▶ [Trecho da página]:

☆ ☆ ☆ ☆ ☆ ☆ ☆

Toda vez que “vemos” uma situação não significa que estamos vendo a verdade última. Nossas experiências anteriores, nossos pontos cegos, nossas opiniões, nossas expectativas podem todos atrapalhar nossa visão e fazer a gente ver através de uma certa distorção e não com nitidez.

Na nossa vida diária essa falta de nitidez pode gerar mal-entendidos e situações constrangedoras, bem como também cria uma visão limitada dos eventos. Quantas brigas já não aconteceram, quantos julgamentos errôneos já não fizemos, justamente porque não víamos claramente todo o panorama?

Se na vida cotidiana não ver nitidamente pode ser prejudicial imagina no trabalho clínico? Quando um psicanalista ou qualquer outro profissional como um psiquiatra ou psicoterapeuta não está livre de sua “visão” contaminada pode criar situações muito prejudiciais ao tratamento de seus pacientes. Poderá “ver” não o que está mais próximo da situação de seu paciente, mas verá outra coisa que pode estar distante e ser enganoso. Isso num processo clínico é grave.

Não é à toa que numa formação séria para se tornar um psicanalista, por exemplo, é necessário seguir toda uma série de condições que permitam o psicanalista se desenvolver a contento para estar apto a atender com dignidade e profissionalismo. Cursos que prometem formar psicanalistas em fim de semana sem exigir muito são armadilhas que enganam e trazem imensos prejuízos à saúde mental e bem-estar de muitos pacientes.

Nem todos sabem, mas nas instituições respeitáveis que formam psicanalistas é exigido de seus candidatos não só passar por toda uma grade teórica e de supervisões clínicas, mas acima de tudo passar pela própria análise pessoal que consiste de 4 sessões semanais com um analista competente para essa função por no mínimo 5 anos. Sem isso a formação corre o risco de ficar comprometida e o profissional ficar “cego” e não conseguir ver claramente.

Essa exigência da análise pessoal para alguém tornar-se um psicanalista é precisamente para evitar que o analista crie “distorções” em sua compreensão de seus pacientes. Na Bíblia mesmo se diz que antes de repararmos no cisco no olho do próximo devemos primeiro tirar a trave do próprio olho. Isso quer dizer que se temos algo que impede nossa visão de maneira mais humana e verdadeira ficamos com deficiências que impedem ver o todo. Impede de nos aproximarmos e realmente fazermos a diferença com os pacientes que nos procura.

Bion, psicanalista inglês, utilizou e incentivava a prática clínica que ele chamou de ‘sem memória e sem desejo’. Em linhas muito gerais isso implica em o psicanalista atender seus pacientes sem apegos às experiências passadas suas ou que aconteceram com outras pessoas ou em outros contextos e sem desejos sobre como o paciente deveria ser no futuro. Com isso se removeria os entraves na visão do psicanalista para ele estar mais livre para poder ver, dentro do possível, a realidade de seu paciente. Para se ser um psicanalista digno do título se faz necessário aprender a tirar o melhor possível os entraves da própria visão.

☆ ☆ ☆ ☆ ☆ ☆ ☆

▶ [Entradas do conjunto de dados]:

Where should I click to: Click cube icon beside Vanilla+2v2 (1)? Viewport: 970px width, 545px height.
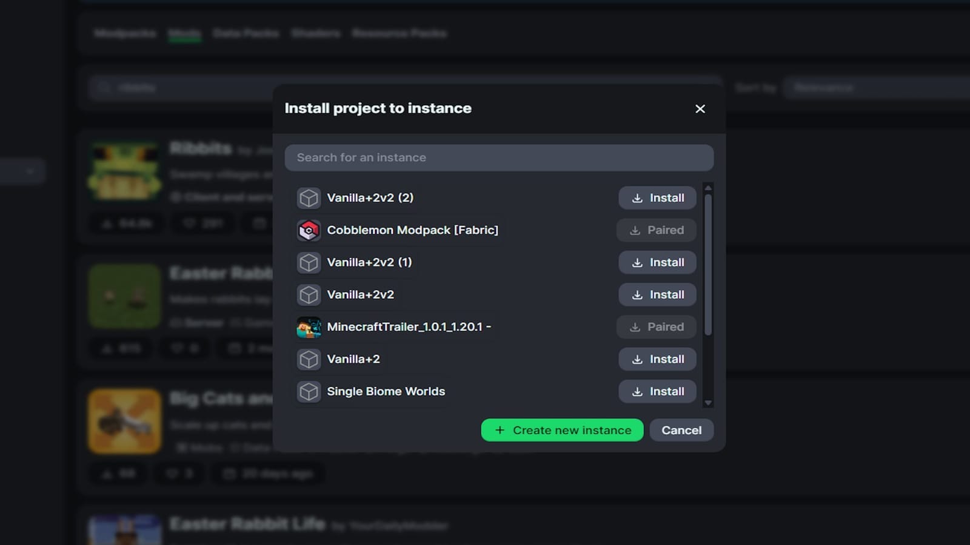tap(309, 263)
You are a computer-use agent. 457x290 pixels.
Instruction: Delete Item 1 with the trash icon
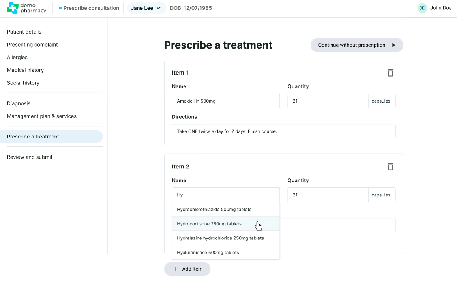[390, 73]
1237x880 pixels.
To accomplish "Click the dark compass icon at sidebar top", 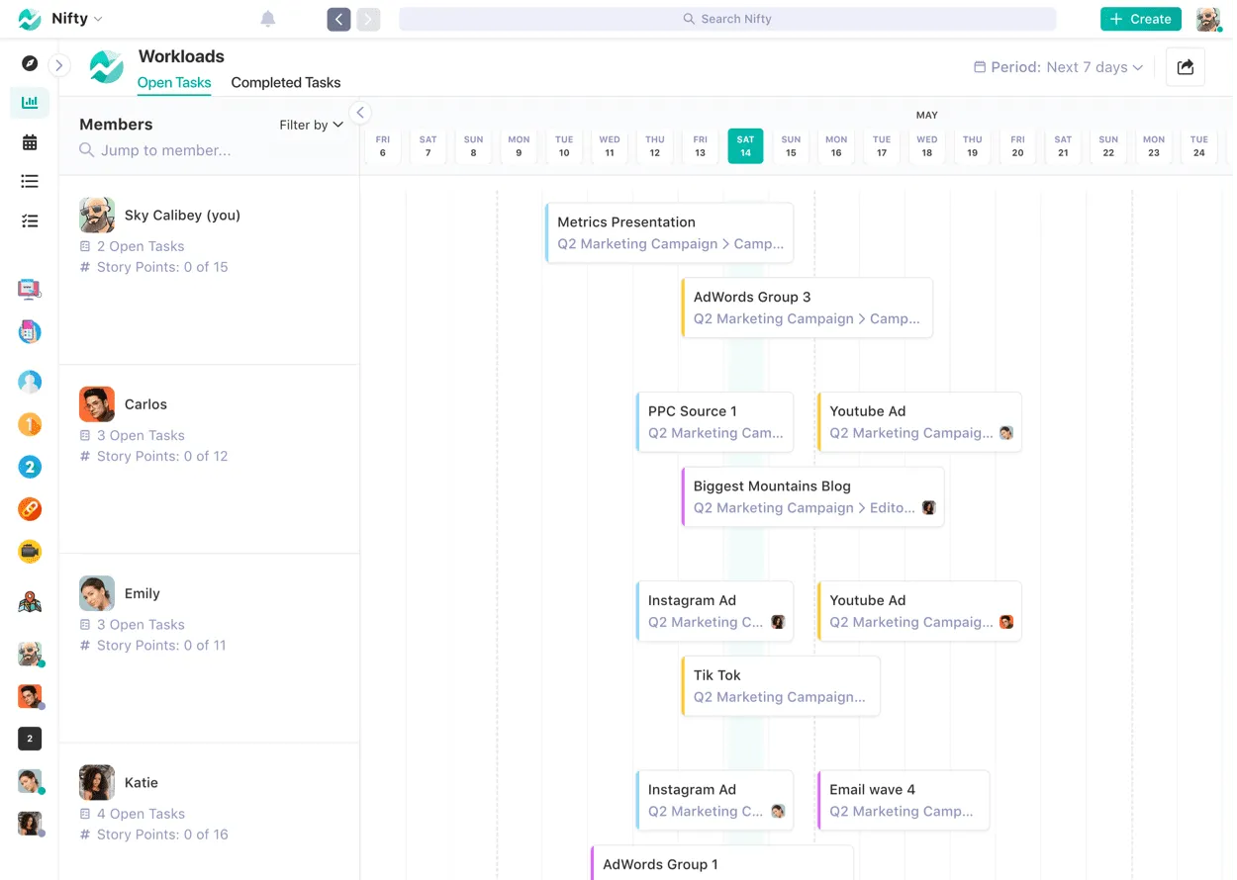I will coord(30,62).
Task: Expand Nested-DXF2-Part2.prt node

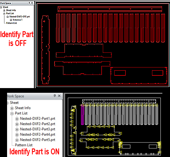Action: (17, 124)
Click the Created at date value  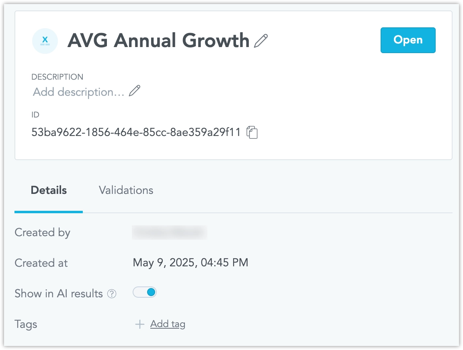pos(191,263)
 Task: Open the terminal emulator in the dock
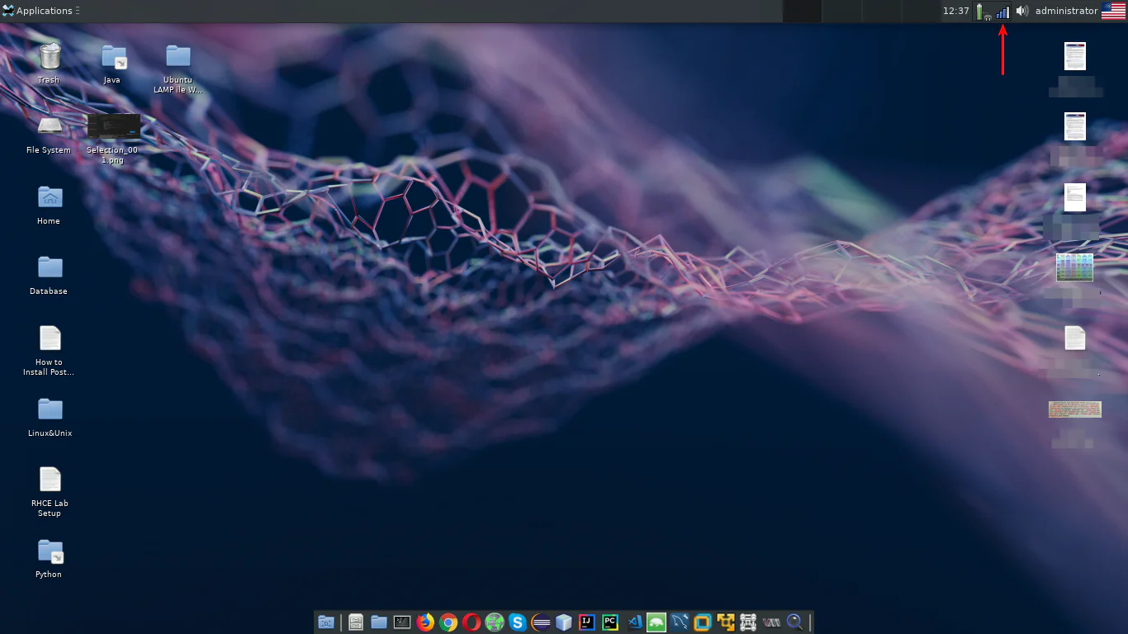tap(402, 622)
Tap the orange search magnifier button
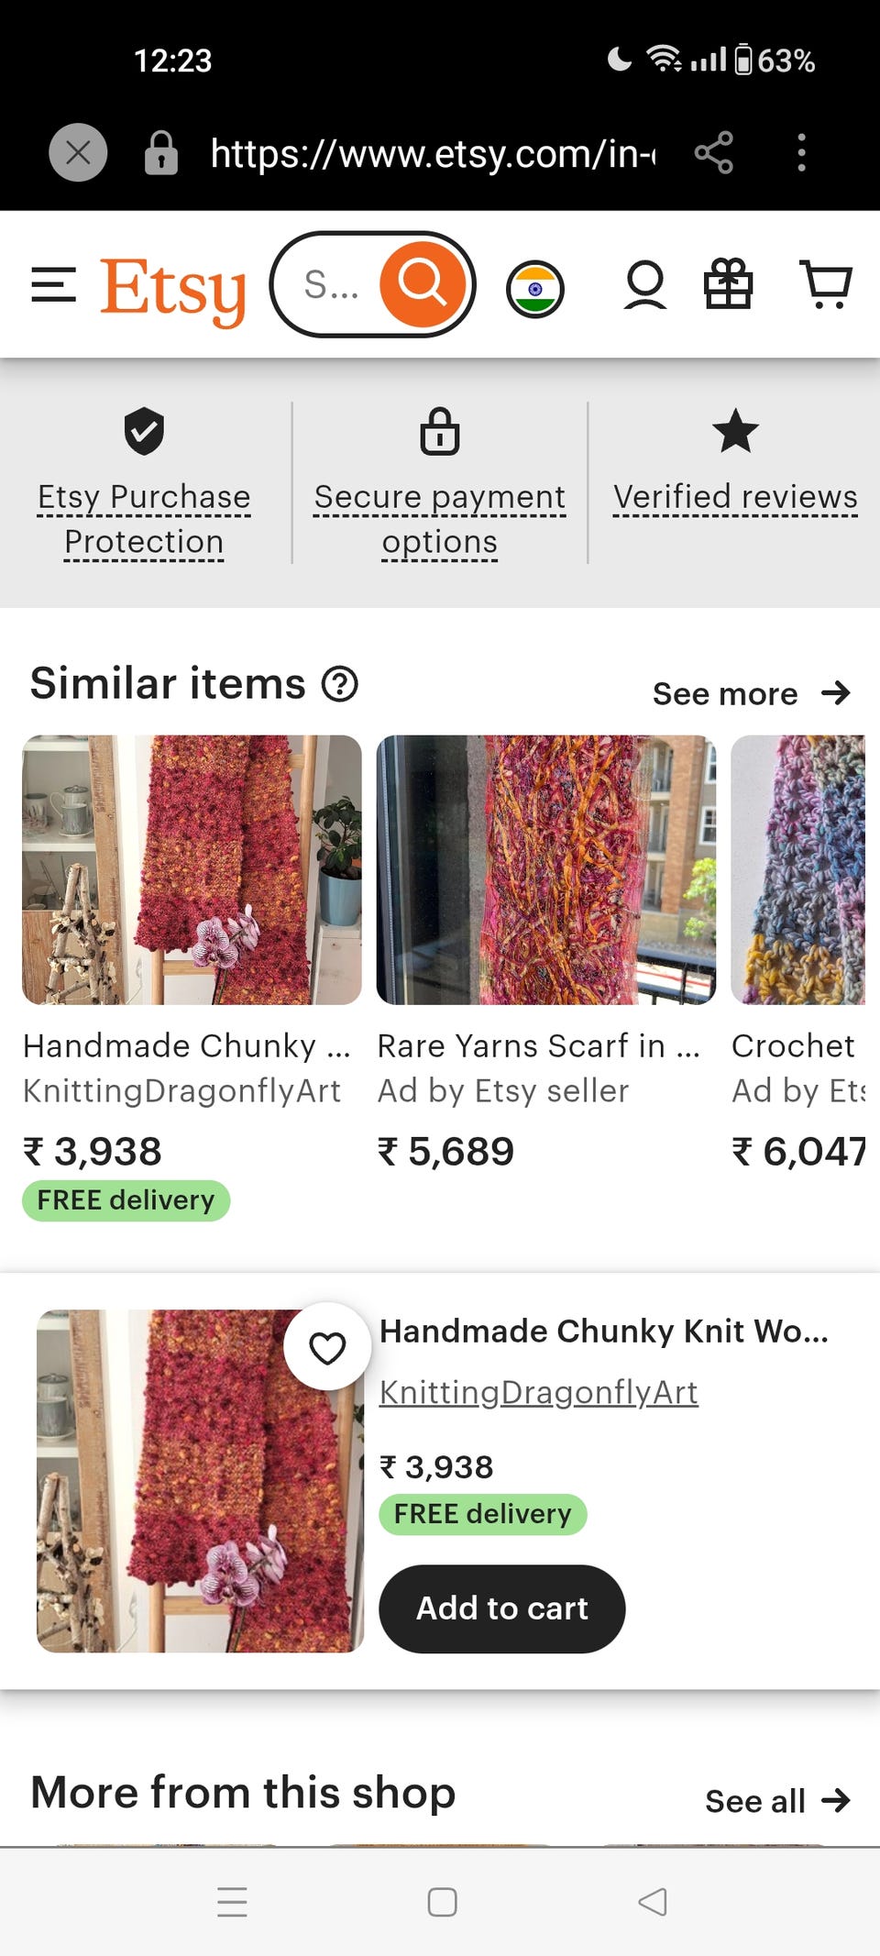The image size is (880, 1956). click(x=423, y=284)
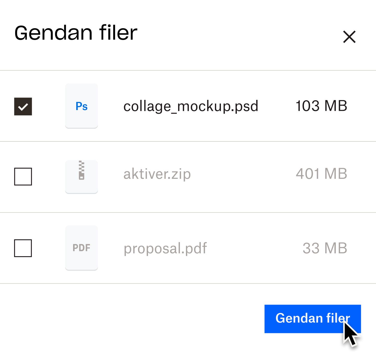Uncheck the collage_mockup.psd checkbox
Viewport: 376px width, 355px height.
pos(23,106)
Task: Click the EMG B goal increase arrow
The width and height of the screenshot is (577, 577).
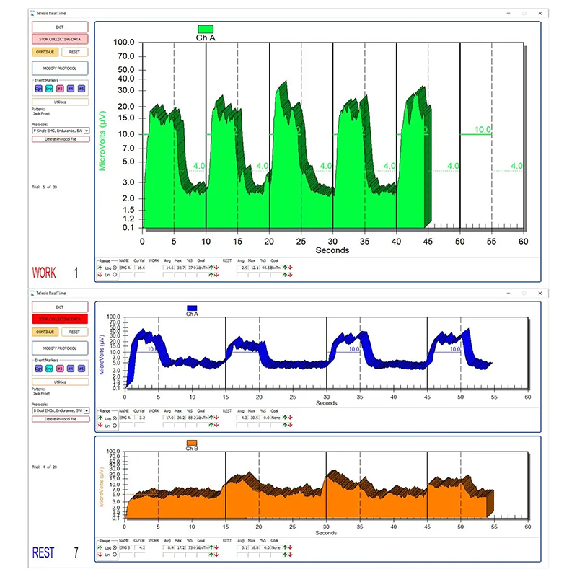Action: (x=211, y=547)
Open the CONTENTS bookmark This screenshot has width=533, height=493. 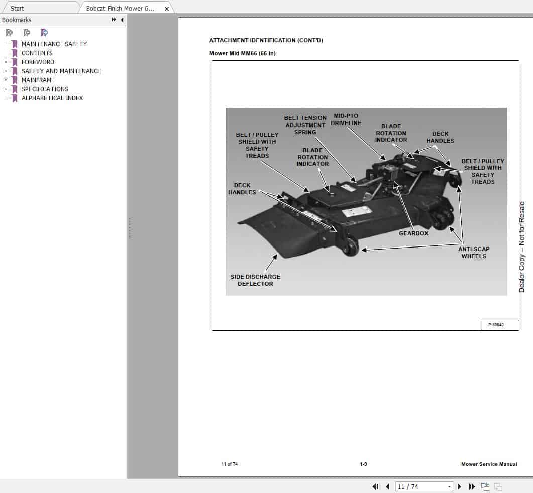[x=37, y=53]
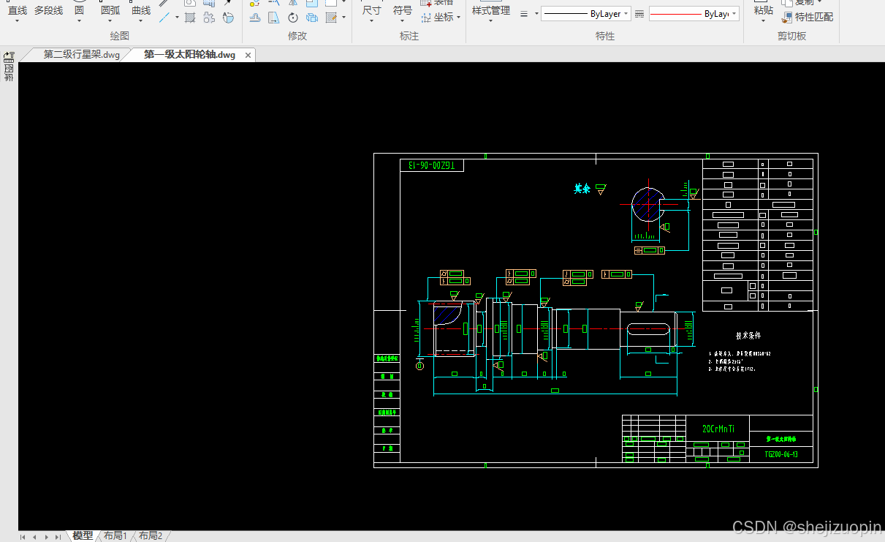Select the 多段线 polyline tool
885x542 pixels.
coord(49,10)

☆ ☆ ☆ ☆ ☆ ☆ ☆

▶ [Detalhes da tarefa]:
Responda às perguntas a seguir com base no texto sobre a visão do psicanalista.
(a) Na análise pessoal exigida dos candidatos, quantas sessões semanais são feitas e por quantos anos, no mínimo?
(b) Que nome Bion deu à prática clínica que ele utilizava e incentivava?
(c) Segundo a passagem da Bíblia citada, o que devemos tirar antes de repararmos no cisco no olho do próximo?

▶ [Resposta do exercício]:
(a) São 4 sessões semanais por no mínimo 5 anos.
(b) Ele a chamou de "sem memória e sem desejo".
(c) Devemos primeiro tirar a trave do próprio olho.